In the eighties, Jan Boerman became absorbed in the combination of tape and live musicians. The first two pieces of this type, Weerstand and Ontketening I, were the result of his collaboration with a group called 'Het Nieuwe Leven', a rather casual association of musicians and composers. Three works followed, with larger casts each time: Ontketening II for percussion, electronics and tape, the Maasproject for brass players, keyboard, Fairlight computer and tapes, and finally Die Vögel for a choir, a brass quartet and tapes. Especially the latter has a peculiar hybrid character, not only because of the line-up, but also because Boerman the composer for tape has clearly gone through a greater development than Boerman the composer for notes. On top of that, the latter had to manage without the – for electronic music – so 'natural' Golden Section method, which is less compatible with instrumental and vocal music.

All these works are attempts to find a solution for the presentation of electronic music, a problem which has occupied Boerman continuously.
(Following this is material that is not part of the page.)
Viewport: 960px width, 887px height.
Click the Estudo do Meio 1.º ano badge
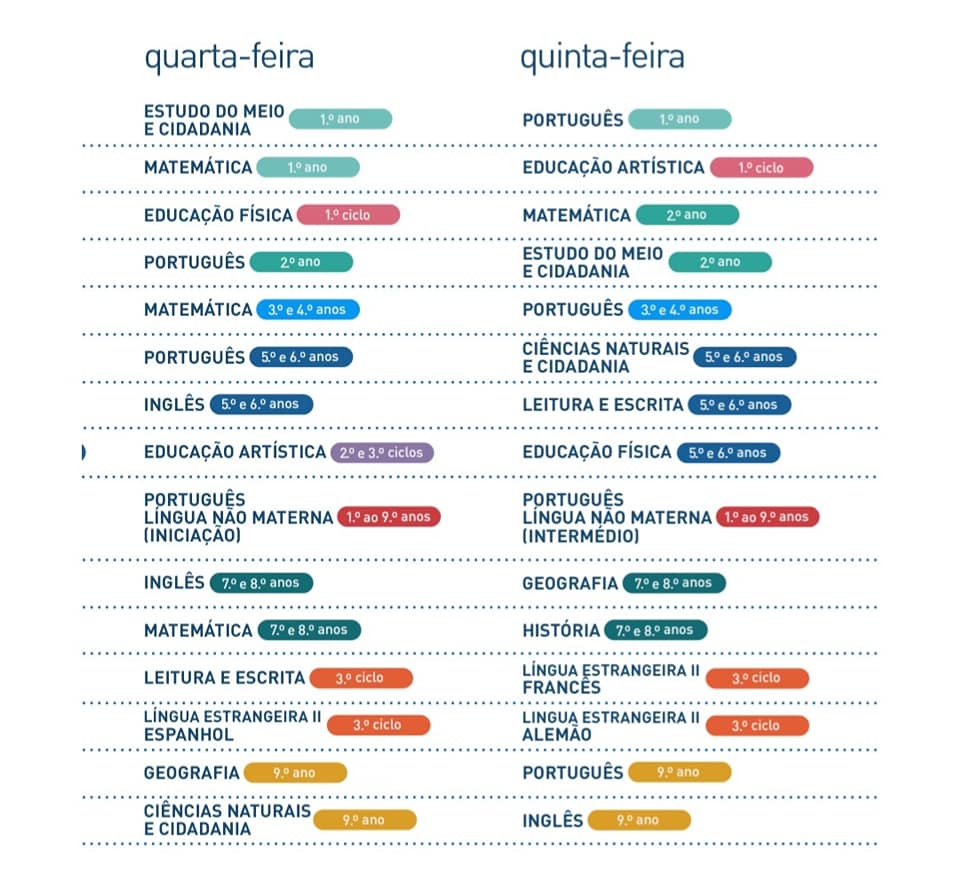340,119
The 1984 Maasproject, a large scale outdoor work, designed in collaboration with the architect Jan Hoogstad, was the most daring experiment in this respect, which moreover allowed Boerman to compose 'three-dimensionally'.

Boerman finally arrived at the conclusion that 'live music' and sounds emanating from loudspeakers did not get on well together, but the experience stimulated him to write Muziek voor slagwerk en orkest in 1991, his first non-electronic work in over 25 years. In the following years, he composed several pieces for two pianos. In the meantime – he had already retired – he was as productive a tape-composer as ever. In the last ten years, he has composed no less than six new pieces – which is about half of this collection.
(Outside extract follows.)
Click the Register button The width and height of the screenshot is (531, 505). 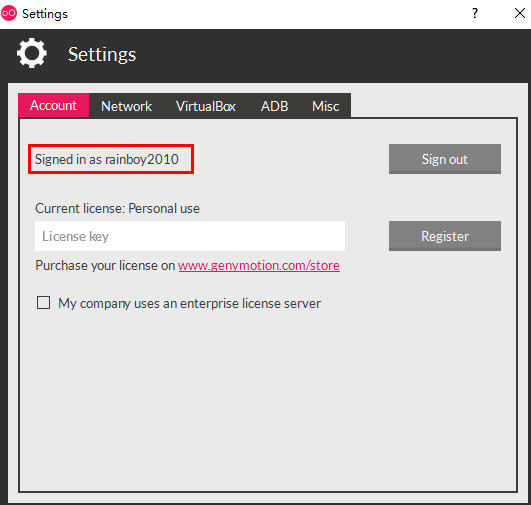[x=445, y=236]
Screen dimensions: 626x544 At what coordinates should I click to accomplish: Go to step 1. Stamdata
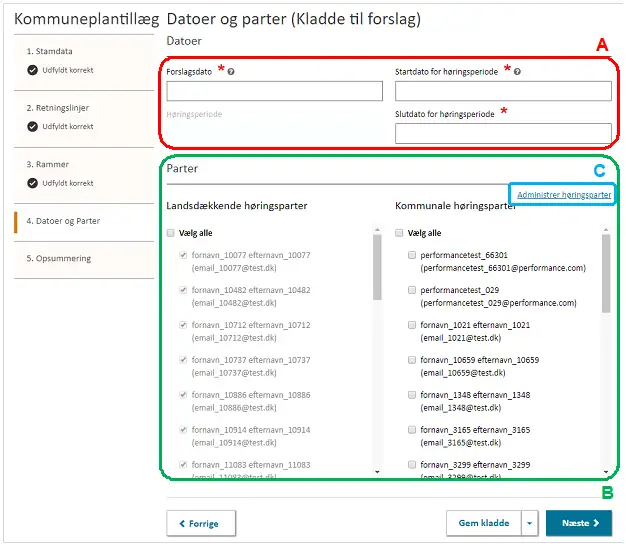coord(49,51)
Because Boerman has established a large 'archive' of sounds over the years, which he freely uses and manipulates time and again, these works bear clearly recognizable 'fingerprints', which sometimes might seem to be self-quotations. But also here, Boerman explores new material each time, scans unexplored regions and comes up with new contrasts to then reforge them once more into a musical unity.
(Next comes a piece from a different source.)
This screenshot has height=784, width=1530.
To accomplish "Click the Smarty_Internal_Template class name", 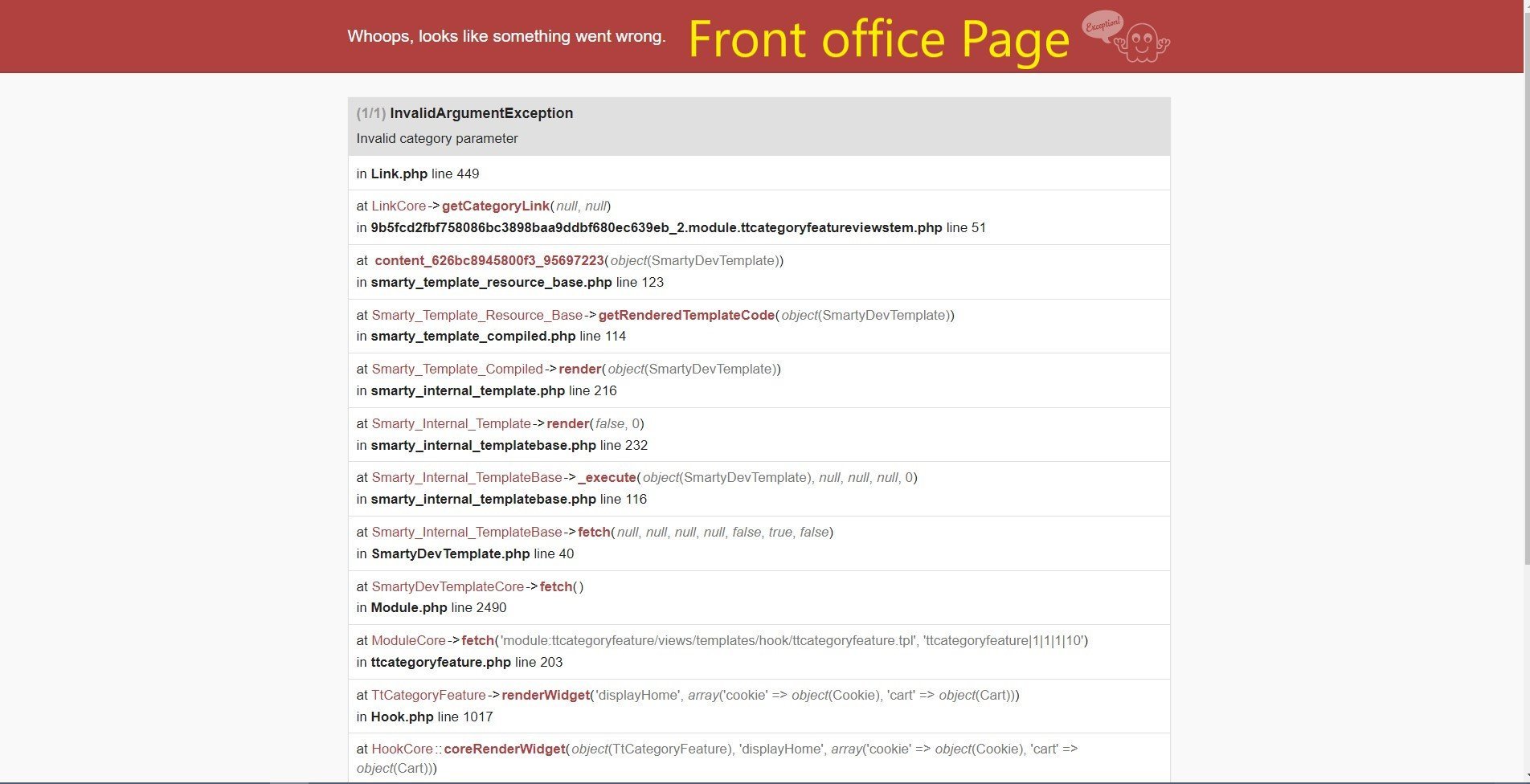I will click(451, 423).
A certain dichotomy can be observed in these compositions: on the one hand there are the works which seem to be focused on the exploration of the material itself. The two Kringloop pieces are a good example. In a way, they are descendants of De Zee. This is ontic music, music that is. It is as if the composer wants to reduce his own role to a minimum, and creates an open continuum where meaning occurs between the ears of the listener.

On the other hand there are the works in which structure – the narrative, if you like –, plays the dominant role. Not surprisingly, these are the works in which the Golden Section has been applied most rigorously, and which are described by Boerman as 'educational pieces'.

Both these aspects are united in an impressive manner in Vocalise 1994, the composition which lay ripening for eighteen years. Even though the music, more than any other tape-piece of Boerman's, is dominated by sounds with a recognizable pitch, it is a magnificent refutation of the idea that music can only thrive where tones affect each other. Although the power of Vocalise is partly due to those passages in which the pitches are caught up in a momentum, most of the music takes place on the fascinating cutting edge between tone and timbre, and the result, in all its soberness, is a tension which makes this work a new apogee in Boerman's oeuvre. Vocalise 1994 was distinguished in 1997 with the Willem Pijper prize.

Ruïne, which was completed that same year, can be seen, for the time being, as an epilogue to a modest but impressive oeuvre. Jan Boerman has by now reached the age of 74, and the high frequencies of those noise-sounds he loves so much are starting to elude the limits of his hearing more and more. Moreover, he finds that his material is 'exhausted'. But he himself is nothing of the kind: he is working on a big piece for choir and several piano pieces. And, if he is allotted the time to approach his own musical truth even more closely, I venture to bet that this 'complete' tape-music of Jan Boerman will soon turn out to be 'incomplete'.